___ Extract to read ___

That would help to explain why the practice is far more prevalent in the primary sector – typically mixed ability – than in lower and especially upper secondary classes. But can PISA evidence throw any further light on the matter?


PISA 2012

One volume of the main PISA 2012 Report ‘PISA 2012 Results: What Makes Schools Successful? Resources, Policies and Practices Volume IV’ deals with the selection and grouping of students.

It explains that whereas some jurisdictions:

‘…have adopted non-selective and comprehensive school systems that seek to provide all students with similar opportunities, leaving it to each teacher and school to cater to the full range of student abilities, interests and backgrounds’;


‘…respond to diversity by grouping students, whether between schools or between classes within schools, with the aim of serving students according to their academic potential and/or interests in specific programmes. Teaching in these schools or classes is adapted to students with different needs…’

It distinguishes:

  • Vertical stratification: the ways in which students progress as they become older – principally associated with variation in the age of entry into primary school and especially grade repetition (‘redoublement’).
  • Horizontal stratification: differences in instruction within a grade or educational level. These may operate system-wide or responsibility may be devolved to institutional level.

There are also between-school and within-school dimensions. The former incorporates five variables: number of educational tracks, prevalence of vocational and pre-vocational programmes, early selection, academic selectivity and school transfer rates. The latter is confined to ‘ability grouping’, which includes setting.

The OECD has developed standardised indices for vertical stratification and both types of horizontal stratification. This diagram shows how the three indices interact in different jurisdictions


PISA diff 3 Capture


The UK is in the bottom left-hand sector, surprisingly close to Finland (though with above average within school grouping). Shanghai is top-right, with higher vertical and between-school horizontal stratification than England.

Singapore and Korea are similar to the UK on vertical stratification but have higher between-school horizontal stratification.

The report gives OECD averages for a variety of approaches to ability grouping. With regard to between class grouping:

  • 67% of students attend schools where students in maths classes study similar content but at different levels of difficulty, at least in some classes (A).
  • 54% of students attend schools where maths classes vary in content and difficulty, at least in some classes (B).

With regard to within class ability grouping:

  • 49% of students attend schools where students are grouped by ability within at least some maths classes (C).
  • 79% attend schools whose teachers ‘use pedagogy suitable for diverse abilities’ at least in some classes (D).

These are clearly not mutually exclusive options.

Here – for a sample of jurisdictions – are the percentages for each of these categories and within selective schools. I’ve also added in the TALIS dimension explored above.


Jurisdiction Selective A B C D Giving



Australia 44.4% 93.9% 86.5% 89% 71.5% 45.5%
Finland 3.6% 49.3% 51.9% 48.4% 88.9% 36.6%
Korea 67.4% 88.8% 63.6% 72.5% 68.2% 20.4%
Poland 18.8% 54.3% 19.6% 17.1% 76.3% 55.5%
UK 28.2% 97.2% 81.2% 94% 19.4% 63.2%*
US 35.7% 87.7% 85% 87.1% 89.6% 36.2%
Hong Kong 94.4% 89.7% 74.3% 42.9% 91% N/A
Shanghai 52.6% 92.1% 64.1% 83.8% 92.3% N/A
Singapore 82% 94.1% 61.6% 85.3% 96% 21%
OECD average 43.2% 67.3% 53.8% 49.3% 79.3% 44.4%**

*England only

**Average for TALIS participants (lower secondary)

___ Supplied data ___

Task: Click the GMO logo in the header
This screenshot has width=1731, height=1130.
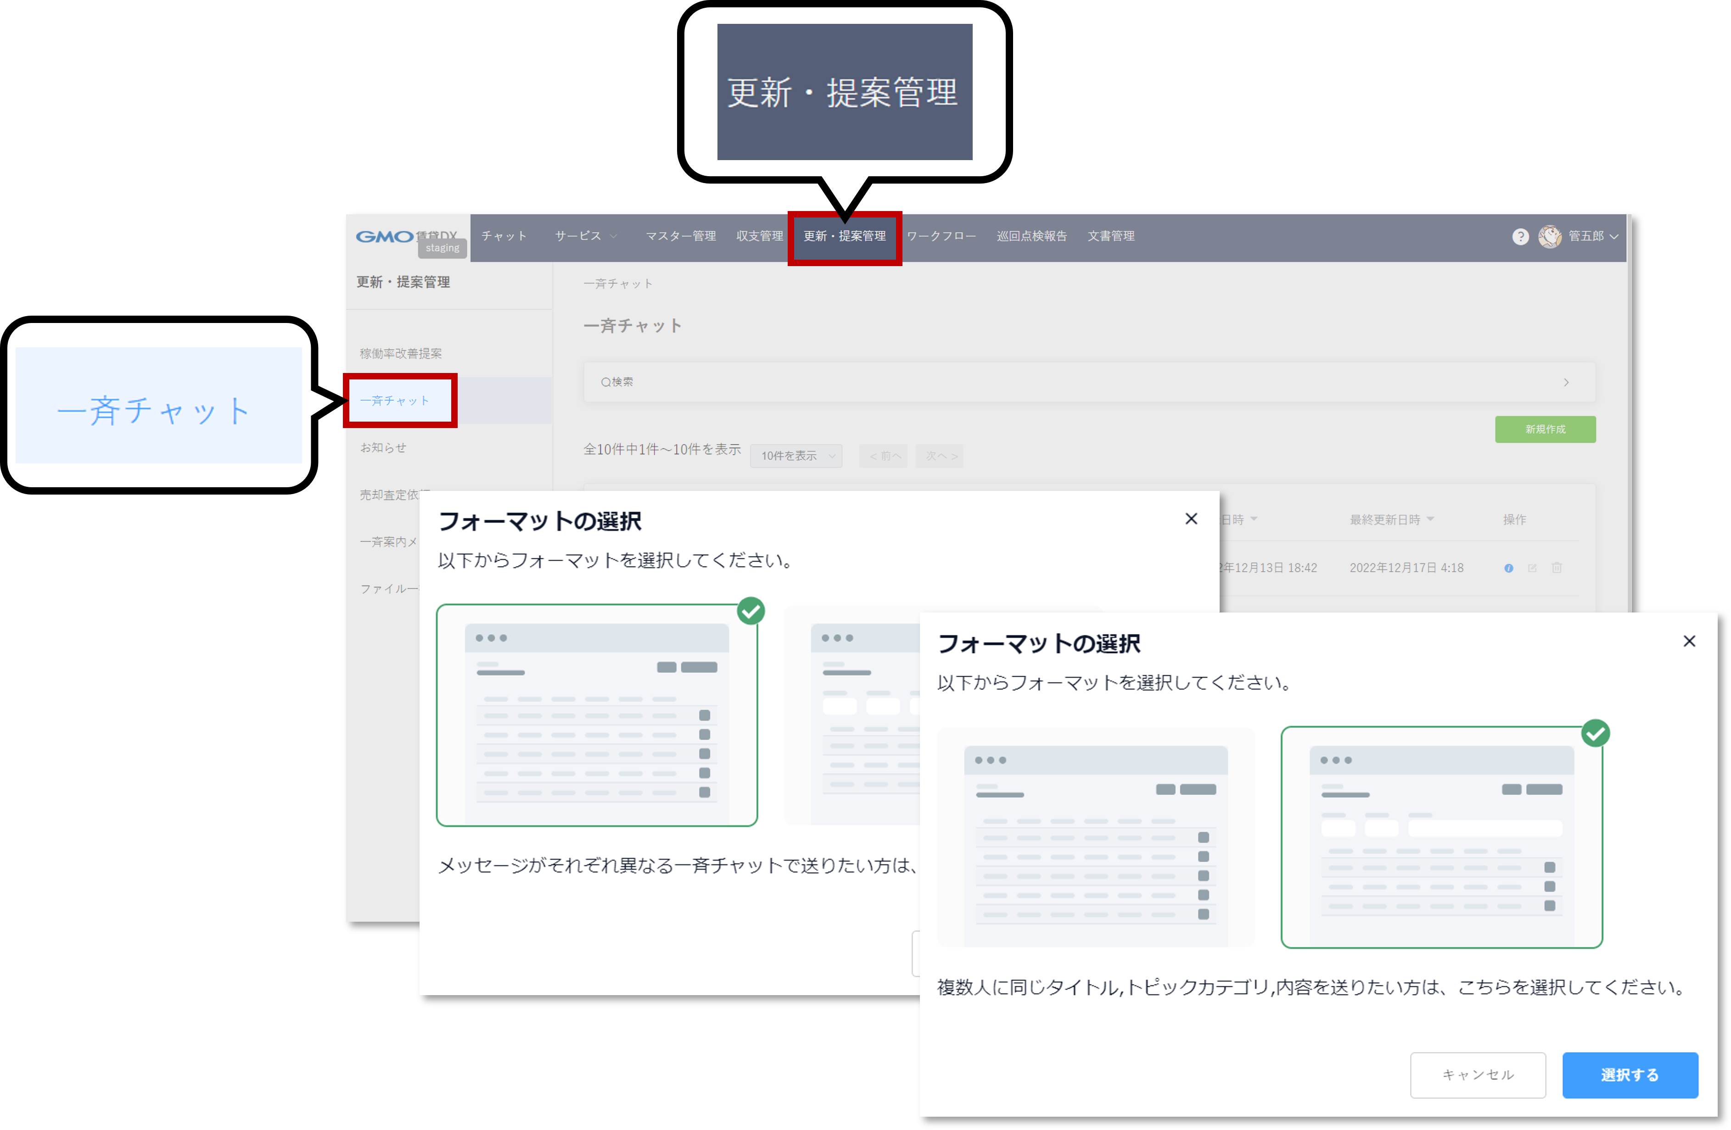Action: click(x=385, y=236)
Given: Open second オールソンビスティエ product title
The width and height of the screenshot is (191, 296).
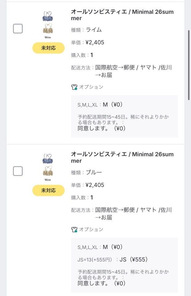Looking at the screenshot, I should click(x=122, y=158).
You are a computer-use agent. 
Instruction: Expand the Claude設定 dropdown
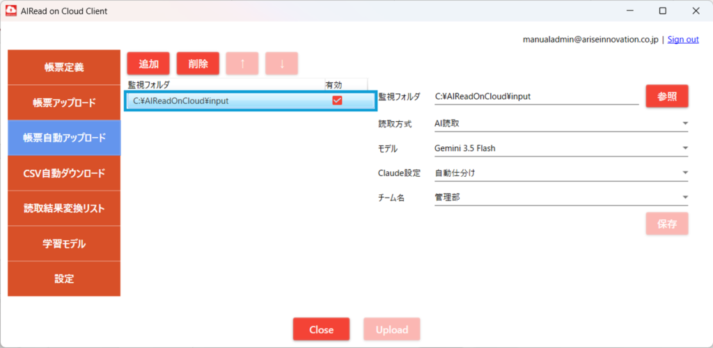561,173
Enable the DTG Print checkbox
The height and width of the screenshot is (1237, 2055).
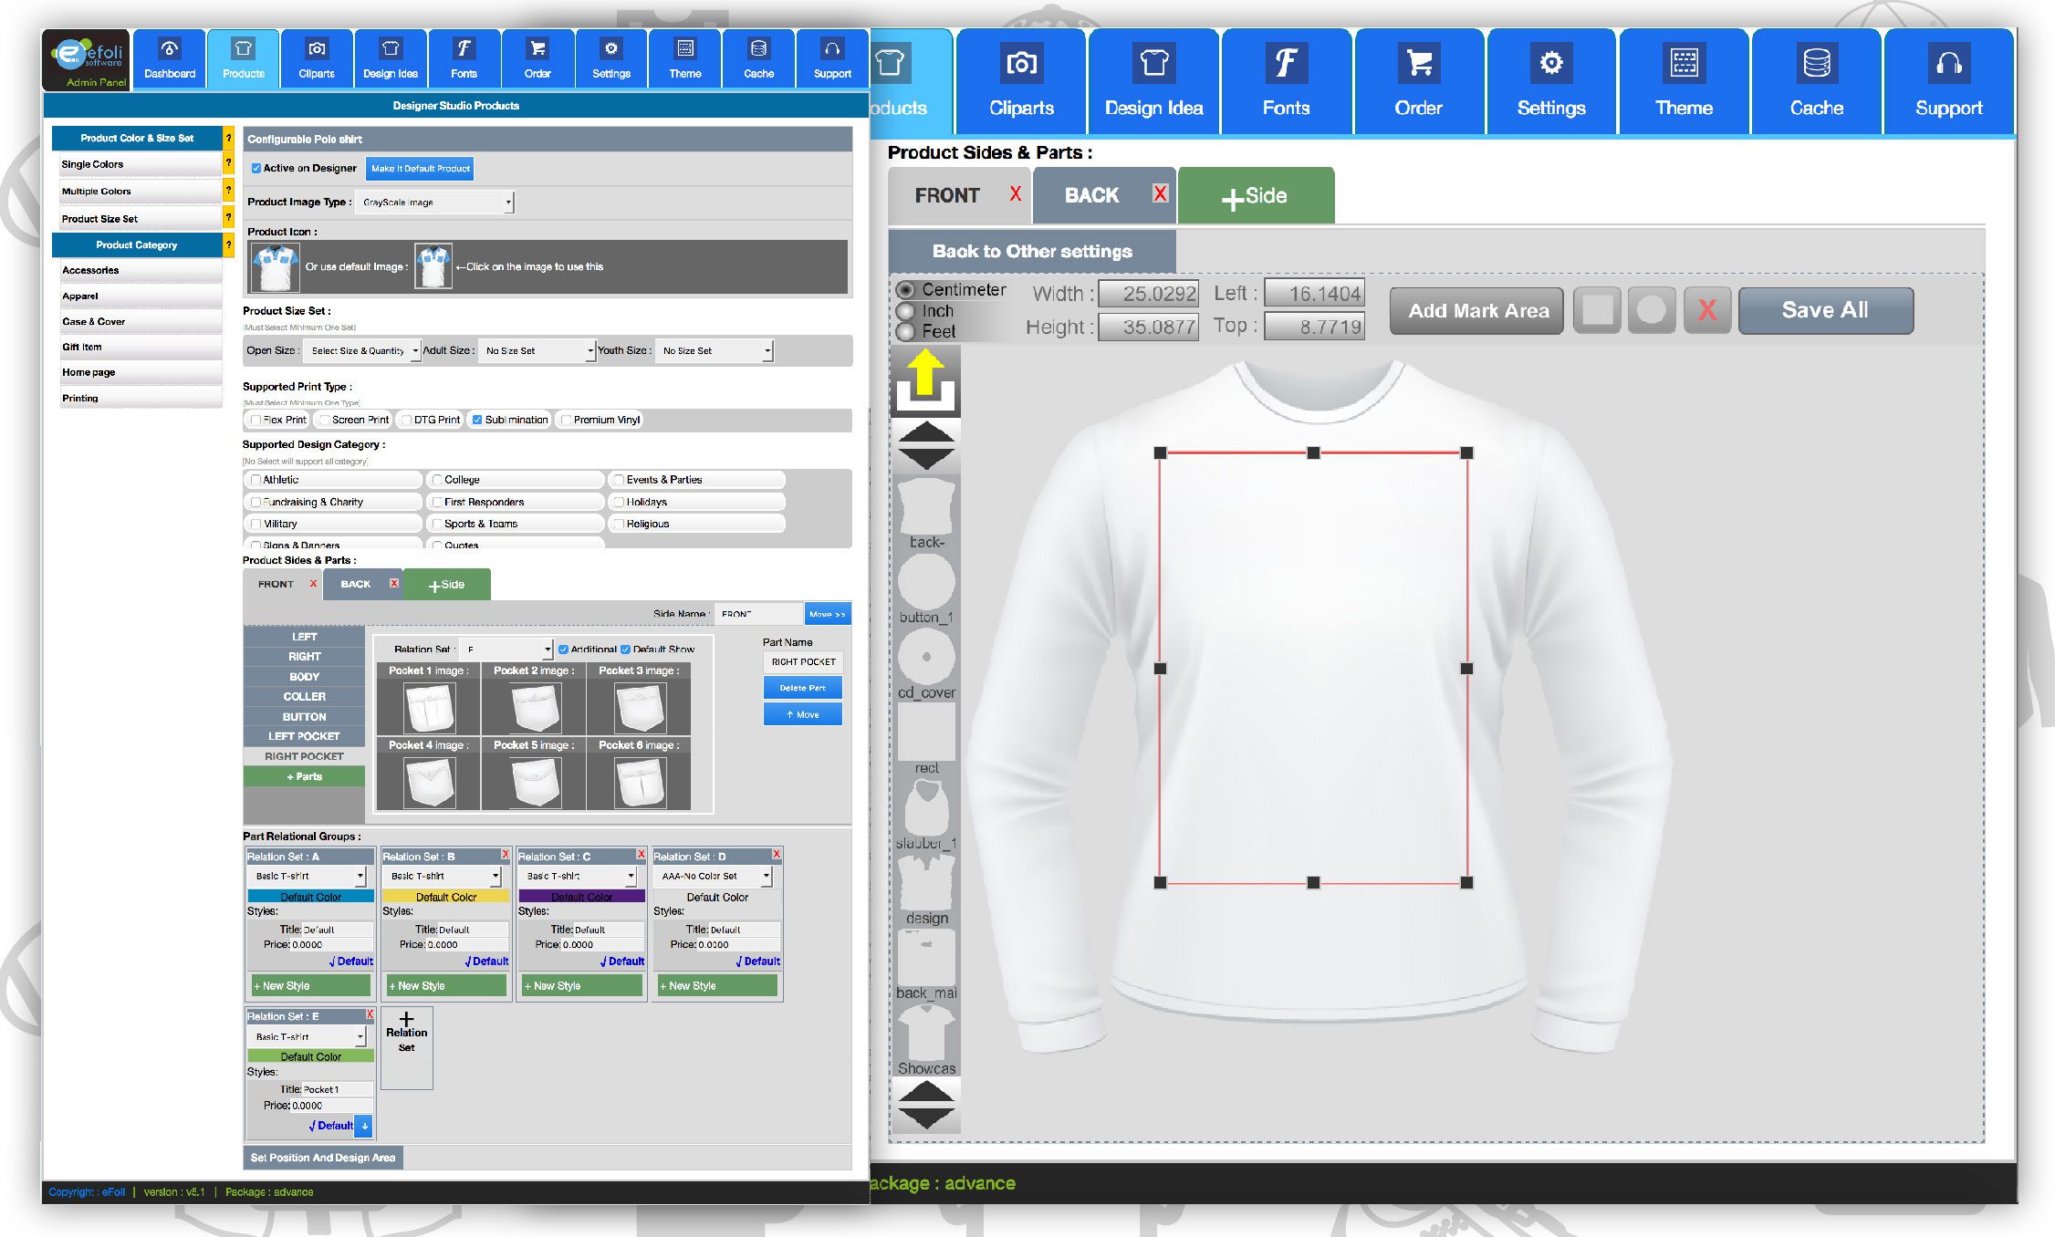point(407,421)
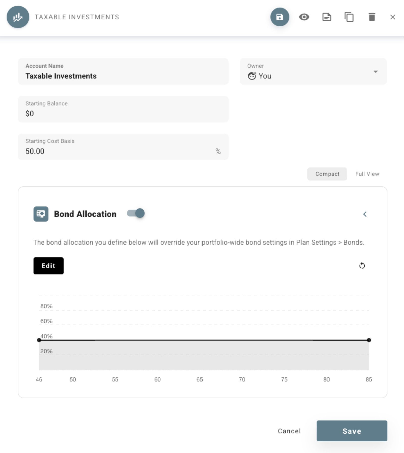
Task: Click the allocation point at age 85
Action: 369,340

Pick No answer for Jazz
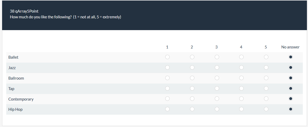click(x=291, y=68)
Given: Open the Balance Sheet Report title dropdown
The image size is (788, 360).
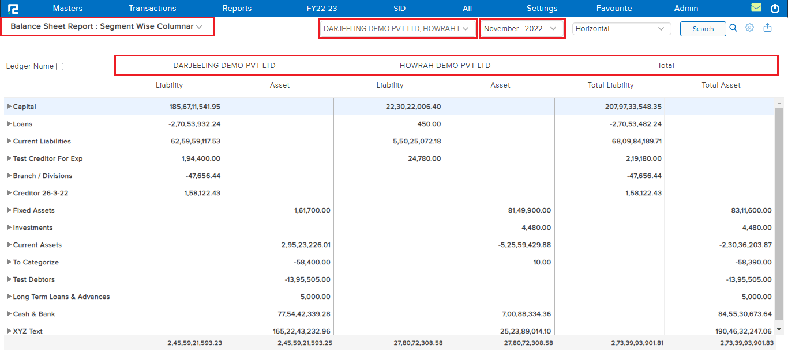Looking at the screenshot, I should [107, 26].
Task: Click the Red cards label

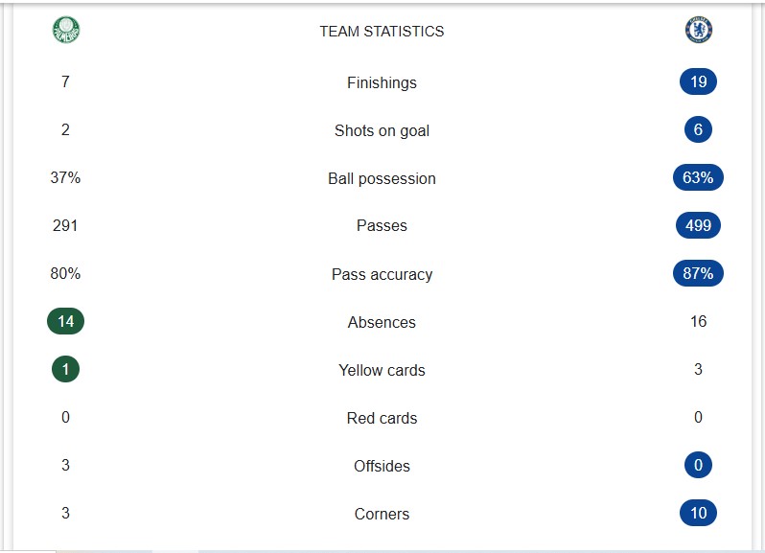Action: [x=382, y=418]
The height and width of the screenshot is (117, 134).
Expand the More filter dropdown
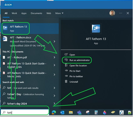pyautogui.click(x=59, y=13)
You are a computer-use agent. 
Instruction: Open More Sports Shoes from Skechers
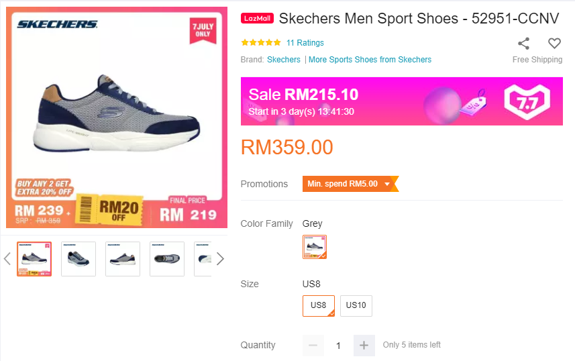[370, 60]
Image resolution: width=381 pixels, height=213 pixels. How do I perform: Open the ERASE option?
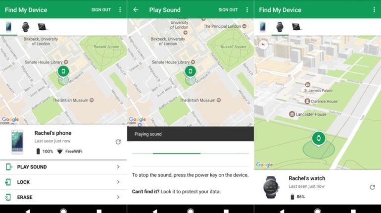(x=63, y=197)

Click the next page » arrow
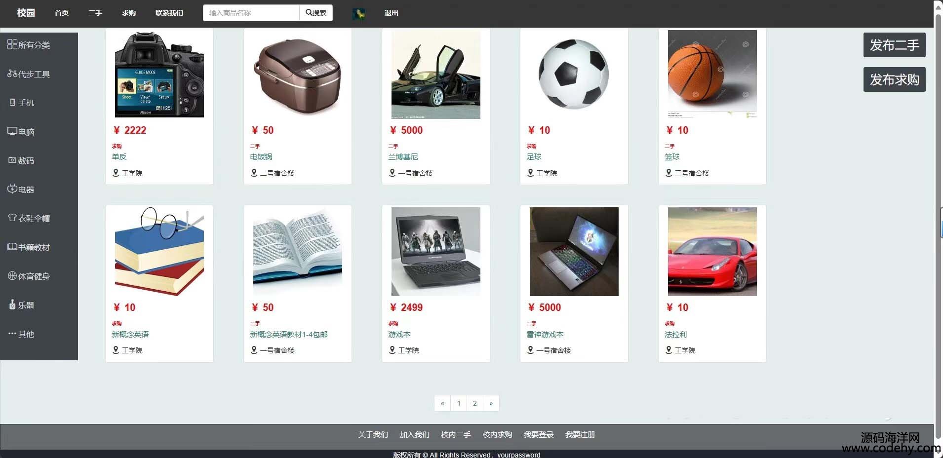pyautogui.click(x=491, y=403)
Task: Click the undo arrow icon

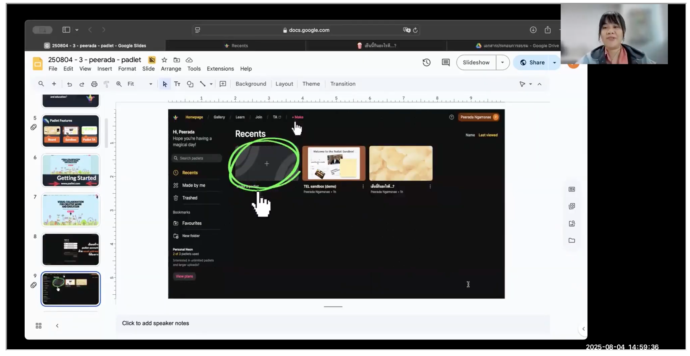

___

● List of tasks:
a) Write out the part of the excerpt on PISA 2012 and student grouping from "The OECD has" to "between-school horizontal stratification.".
b) Write what comes next in the excerpt on PISA 2012 and student grouping, picking up after its final line.

● Answers by task:
a)
The OECD has developed standardised indices for vertical stratification and both types of horizontal stratification. This diagram shows how the three indices interact in different jurisdictions


PISA diff 3 Capture


The UK is in the bottom left-hand sector, surprisingly close to Finland (though with above average within school grouping). Shanghai is top-right, with higher vertical and between-school horizontal stratification than England.

Singapore and Korea are similar to the UK on vertical stratification but have higher between-school horizontal stratification.

b)
It is immediately clear that the evidence from Shanghai principals doesn’t entirely support the claim above that between class and within class grouping is exceedingly rare in  that system. I am at a loss to explain this discrepancy.

If this data is reproduced as a chart one can begin to get a richer sense of the various dimensions of differentiation and how they interact in different jurisdictions. The example below includes all the elements above except D – the undifferentiated option.


diff chart 3

Chart 3: Comparison for selected jurisdictions of the incidence of selection, stratification and giving different work in the classroom


This shows how differentiation profiles are subtly different – compare for example the four East Asian jurisdictions.

It would be good to see further analysis of this kind, ideally extended to include the substantial gifted education programmes operated in some of these systems, so statements about differentiation in the classroom can be placed in their wider context.



The NCETM hasn’t been shy of suggesting that its preferred approach to mastery might have positive implications for teacher workload.

Here is director Charlie Stripp in April 2015:

‘My NCETM colleagues and I are continually learning from the experiences of schools that are implementing a teaching for mastery approach to maths teaching. We will continue to promote the approach and to support schools and teachers who wish to adopt it. Key aspects of this support will be helping primary schools to address how to teach maths without differentiation of lesson content and how to record progress in maths without levels, both of which I believe will improve pupils’ learning. What’s more, if we get things right, this might even reduce teacher workload because you’ll only need to prepare one, whole class, lesson rather than several ‘differentiated’ variants, and recording progress should also become significantly simpler.’

The reference to ‘several…variants’ begs important questions about the number required and whether such differentiation necessarily demands detailed planning and the preparation of separate or additional content.

Moreover, it conveniently forgets the need to prepare opportunities for learners to demonstrate ‘mastery with greater depth’, which NCETM suggests should foreground mathematical problem-solving and independent investigations. I do not see why that should be any less onerous than the model I compared it with.

Ashman also raises the workload issue, mentioning the ‘opportunity cost’ in terms of both classroom teaching and preparation and planning time.

Given that TALIS includes a question about the number of hours teachers spend on individual lesson planning and preparation, I checked whether there was any correlation between that and the percentage of teachers providing differentiated work in lessons.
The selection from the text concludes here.